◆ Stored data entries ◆
"""

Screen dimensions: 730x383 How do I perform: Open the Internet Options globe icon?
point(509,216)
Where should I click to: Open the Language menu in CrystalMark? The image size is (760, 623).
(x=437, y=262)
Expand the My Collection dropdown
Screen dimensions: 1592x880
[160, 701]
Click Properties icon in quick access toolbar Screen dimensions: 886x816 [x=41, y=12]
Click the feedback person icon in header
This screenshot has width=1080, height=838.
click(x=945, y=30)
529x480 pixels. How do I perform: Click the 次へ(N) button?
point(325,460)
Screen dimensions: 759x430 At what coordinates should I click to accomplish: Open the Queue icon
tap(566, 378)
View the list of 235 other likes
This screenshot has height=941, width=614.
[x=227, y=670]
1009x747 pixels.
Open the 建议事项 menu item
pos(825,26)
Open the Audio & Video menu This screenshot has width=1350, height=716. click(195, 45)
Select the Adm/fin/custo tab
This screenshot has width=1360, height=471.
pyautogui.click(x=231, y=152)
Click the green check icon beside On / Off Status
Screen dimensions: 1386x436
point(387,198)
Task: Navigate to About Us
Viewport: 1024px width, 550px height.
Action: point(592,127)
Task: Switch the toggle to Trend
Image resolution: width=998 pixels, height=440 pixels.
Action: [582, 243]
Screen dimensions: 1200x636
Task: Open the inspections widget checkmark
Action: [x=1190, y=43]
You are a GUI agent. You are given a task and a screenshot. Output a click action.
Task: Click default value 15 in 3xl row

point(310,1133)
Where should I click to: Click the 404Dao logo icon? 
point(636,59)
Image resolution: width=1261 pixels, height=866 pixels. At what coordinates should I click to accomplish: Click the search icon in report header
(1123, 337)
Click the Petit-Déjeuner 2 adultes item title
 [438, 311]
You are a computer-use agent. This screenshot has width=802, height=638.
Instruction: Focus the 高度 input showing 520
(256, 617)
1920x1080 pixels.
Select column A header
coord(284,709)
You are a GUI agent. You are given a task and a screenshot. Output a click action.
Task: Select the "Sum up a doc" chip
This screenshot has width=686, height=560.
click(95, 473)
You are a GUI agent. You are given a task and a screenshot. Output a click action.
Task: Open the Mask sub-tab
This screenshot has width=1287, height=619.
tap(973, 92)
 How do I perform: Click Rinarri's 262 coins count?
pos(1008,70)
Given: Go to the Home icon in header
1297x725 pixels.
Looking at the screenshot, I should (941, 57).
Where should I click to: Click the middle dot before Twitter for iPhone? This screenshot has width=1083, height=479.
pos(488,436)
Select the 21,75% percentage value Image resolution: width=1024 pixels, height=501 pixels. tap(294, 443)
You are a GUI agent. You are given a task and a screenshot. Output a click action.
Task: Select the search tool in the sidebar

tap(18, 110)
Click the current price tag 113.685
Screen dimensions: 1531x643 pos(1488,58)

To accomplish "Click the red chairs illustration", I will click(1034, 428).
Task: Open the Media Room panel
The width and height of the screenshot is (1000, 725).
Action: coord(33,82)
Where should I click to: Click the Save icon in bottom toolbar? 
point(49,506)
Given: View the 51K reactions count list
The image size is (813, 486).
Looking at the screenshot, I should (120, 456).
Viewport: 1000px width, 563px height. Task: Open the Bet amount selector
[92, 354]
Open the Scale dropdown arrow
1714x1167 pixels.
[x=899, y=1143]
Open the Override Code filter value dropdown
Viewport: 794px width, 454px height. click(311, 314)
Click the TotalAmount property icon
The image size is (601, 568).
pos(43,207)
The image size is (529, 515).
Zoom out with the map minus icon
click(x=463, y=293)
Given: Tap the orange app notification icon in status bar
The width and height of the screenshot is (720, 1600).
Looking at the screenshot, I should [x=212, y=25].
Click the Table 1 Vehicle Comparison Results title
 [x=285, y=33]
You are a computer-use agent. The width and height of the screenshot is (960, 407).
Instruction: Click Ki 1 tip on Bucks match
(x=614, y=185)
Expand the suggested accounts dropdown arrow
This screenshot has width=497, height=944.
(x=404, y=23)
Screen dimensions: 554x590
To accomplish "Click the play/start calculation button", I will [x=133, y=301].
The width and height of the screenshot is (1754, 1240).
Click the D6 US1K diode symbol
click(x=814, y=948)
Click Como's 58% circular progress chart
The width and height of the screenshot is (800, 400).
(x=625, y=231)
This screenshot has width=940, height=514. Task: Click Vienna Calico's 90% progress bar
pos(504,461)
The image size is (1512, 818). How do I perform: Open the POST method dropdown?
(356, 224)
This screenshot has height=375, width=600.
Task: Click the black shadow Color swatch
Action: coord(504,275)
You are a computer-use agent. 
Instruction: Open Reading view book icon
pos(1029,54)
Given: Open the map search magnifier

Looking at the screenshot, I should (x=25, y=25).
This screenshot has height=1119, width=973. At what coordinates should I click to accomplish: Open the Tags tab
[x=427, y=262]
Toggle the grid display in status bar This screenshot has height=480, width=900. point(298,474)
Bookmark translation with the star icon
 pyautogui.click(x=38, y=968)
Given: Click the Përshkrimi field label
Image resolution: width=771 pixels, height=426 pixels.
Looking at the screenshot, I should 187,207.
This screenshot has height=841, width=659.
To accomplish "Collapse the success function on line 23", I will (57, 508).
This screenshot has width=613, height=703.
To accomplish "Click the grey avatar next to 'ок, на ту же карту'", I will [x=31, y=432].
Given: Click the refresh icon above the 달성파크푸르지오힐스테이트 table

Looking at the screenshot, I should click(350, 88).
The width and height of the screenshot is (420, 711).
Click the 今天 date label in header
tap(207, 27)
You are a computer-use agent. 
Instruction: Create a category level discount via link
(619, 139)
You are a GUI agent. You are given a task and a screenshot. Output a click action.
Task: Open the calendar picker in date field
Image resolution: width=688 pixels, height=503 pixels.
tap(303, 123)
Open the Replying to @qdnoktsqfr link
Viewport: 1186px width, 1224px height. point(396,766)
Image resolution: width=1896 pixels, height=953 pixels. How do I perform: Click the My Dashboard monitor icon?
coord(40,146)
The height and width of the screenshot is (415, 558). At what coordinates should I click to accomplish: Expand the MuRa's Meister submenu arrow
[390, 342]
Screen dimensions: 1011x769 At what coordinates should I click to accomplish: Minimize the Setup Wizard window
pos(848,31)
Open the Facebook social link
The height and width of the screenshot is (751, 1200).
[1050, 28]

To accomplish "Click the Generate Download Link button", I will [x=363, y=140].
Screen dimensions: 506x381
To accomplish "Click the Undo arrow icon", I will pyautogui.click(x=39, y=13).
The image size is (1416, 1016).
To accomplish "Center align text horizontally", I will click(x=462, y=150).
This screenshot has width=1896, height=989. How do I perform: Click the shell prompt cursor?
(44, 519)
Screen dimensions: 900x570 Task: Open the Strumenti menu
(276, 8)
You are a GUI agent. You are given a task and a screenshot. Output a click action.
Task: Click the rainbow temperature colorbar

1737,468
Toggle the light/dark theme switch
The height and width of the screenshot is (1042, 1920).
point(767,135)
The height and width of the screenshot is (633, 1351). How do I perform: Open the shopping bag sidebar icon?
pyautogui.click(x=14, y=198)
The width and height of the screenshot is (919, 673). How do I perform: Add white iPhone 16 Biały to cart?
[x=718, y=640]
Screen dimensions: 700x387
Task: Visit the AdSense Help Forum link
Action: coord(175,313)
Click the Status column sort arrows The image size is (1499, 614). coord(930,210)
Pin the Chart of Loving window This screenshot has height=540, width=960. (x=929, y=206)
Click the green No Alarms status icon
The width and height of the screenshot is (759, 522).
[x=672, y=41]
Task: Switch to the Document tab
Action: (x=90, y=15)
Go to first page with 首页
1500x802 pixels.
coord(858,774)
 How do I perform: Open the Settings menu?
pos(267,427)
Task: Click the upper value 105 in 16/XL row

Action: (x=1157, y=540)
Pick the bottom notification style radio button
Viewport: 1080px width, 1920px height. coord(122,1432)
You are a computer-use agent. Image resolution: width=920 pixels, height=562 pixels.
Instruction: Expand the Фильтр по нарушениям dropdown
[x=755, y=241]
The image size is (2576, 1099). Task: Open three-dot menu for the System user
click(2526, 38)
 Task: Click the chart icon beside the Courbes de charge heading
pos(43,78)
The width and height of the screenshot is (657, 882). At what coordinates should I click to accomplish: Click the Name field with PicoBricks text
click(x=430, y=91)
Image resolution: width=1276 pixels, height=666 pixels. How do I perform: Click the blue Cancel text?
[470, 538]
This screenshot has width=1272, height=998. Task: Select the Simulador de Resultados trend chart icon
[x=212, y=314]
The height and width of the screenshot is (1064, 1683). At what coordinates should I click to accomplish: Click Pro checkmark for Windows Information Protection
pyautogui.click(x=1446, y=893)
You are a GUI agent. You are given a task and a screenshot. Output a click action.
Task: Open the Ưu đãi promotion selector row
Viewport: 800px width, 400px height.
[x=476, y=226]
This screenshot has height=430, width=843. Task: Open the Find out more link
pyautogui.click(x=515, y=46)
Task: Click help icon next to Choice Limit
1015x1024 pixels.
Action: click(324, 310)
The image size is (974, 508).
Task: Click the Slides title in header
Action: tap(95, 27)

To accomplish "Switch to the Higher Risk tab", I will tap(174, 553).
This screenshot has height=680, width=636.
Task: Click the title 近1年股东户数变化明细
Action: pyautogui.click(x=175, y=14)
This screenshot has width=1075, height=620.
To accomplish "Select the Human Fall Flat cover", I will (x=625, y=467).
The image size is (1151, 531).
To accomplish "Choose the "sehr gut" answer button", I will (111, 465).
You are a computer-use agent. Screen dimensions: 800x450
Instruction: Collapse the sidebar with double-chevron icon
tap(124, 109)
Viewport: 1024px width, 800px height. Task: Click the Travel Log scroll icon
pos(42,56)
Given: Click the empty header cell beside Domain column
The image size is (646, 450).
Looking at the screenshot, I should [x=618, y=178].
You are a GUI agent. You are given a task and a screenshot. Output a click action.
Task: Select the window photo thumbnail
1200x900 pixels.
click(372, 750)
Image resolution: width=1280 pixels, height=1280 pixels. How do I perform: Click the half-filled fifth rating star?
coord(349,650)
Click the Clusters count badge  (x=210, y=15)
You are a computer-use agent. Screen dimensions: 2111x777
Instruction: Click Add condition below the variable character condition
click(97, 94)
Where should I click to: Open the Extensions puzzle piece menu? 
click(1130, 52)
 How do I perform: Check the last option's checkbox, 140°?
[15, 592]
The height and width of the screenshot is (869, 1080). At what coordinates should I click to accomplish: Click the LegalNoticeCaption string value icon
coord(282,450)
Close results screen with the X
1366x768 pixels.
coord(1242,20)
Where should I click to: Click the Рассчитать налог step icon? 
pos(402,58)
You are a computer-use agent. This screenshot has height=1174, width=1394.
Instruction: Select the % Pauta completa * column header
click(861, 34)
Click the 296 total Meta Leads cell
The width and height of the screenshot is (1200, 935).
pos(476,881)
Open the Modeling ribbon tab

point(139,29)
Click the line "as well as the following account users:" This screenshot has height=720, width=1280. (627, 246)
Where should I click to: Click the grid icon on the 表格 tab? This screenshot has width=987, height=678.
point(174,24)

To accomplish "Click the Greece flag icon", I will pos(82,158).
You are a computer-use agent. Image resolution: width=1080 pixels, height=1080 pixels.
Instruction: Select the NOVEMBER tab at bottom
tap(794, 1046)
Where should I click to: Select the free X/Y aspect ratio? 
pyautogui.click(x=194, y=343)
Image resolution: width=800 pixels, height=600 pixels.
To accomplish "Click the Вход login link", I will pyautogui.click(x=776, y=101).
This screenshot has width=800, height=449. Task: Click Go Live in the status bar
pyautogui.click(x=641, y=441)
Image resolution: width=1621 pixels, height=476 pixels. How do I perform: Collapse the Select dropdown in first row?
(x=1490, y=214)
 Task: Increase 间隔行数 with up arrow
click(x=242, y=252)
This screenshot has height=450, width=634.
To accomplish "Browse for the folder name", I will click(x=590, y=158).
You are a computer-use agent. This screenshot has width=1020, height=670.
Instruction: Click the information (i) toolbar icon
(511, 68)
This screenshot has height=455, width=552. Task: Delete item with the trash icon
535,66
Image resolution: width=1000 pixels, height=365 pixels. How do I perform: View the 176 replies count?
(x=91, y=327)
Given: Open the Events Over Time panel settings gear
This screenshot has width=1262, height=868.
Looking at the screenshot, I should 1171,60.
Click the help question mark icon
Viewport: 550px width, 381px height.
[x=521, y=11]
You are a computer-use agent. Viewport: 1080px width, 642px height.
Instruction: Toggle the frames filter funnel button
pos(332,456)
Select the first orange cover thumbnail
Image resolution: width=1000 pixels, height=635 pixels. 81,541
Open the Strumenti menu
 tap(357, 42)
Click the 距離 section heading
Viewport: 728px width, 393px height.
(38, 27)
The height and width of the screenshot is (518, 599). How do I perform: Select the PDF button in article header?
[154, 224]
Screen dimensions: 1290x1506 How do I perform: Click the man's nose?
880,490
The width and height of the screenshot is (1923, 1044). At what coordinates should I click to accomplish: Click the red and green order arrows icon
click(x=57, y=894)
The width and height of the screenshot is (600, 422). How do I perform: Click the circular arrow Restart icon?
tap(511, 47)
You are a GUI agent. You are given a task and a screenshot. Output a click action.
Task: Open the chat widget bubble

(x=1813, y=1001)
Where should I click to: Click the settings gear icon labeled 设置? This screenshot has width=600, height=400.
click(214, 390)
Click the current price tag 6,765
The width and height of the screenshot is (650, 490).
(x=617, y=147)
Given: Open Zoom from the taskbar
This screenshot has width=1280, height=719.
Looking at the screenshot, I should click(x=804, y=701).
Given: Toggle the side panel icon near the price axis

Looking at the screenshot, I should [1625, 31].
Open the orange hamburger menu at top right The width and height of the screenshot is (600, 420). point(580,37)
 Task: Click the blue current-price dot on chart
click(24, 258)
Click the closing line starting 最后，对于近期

"""

◆ Problem statement ◆
Among the entries above, the line containing "This screenshot has width=1080, height=838.", the line containing "View the list of 235 other likes", and all lines between them are to be restated word for word; nothing else belongs in the reply.

◆ Solution ◆
This screenshot has width=1080, height=838.
click(x=945, y=30)
529x480 pixels. How do I perform: Click the 次へ(N) button?
point(325,460)
Screen dimensions: 759x430 At what coordinates should I click to accomplish: Open the Queue icon
tap(566, 378)
View the list of 235 other likes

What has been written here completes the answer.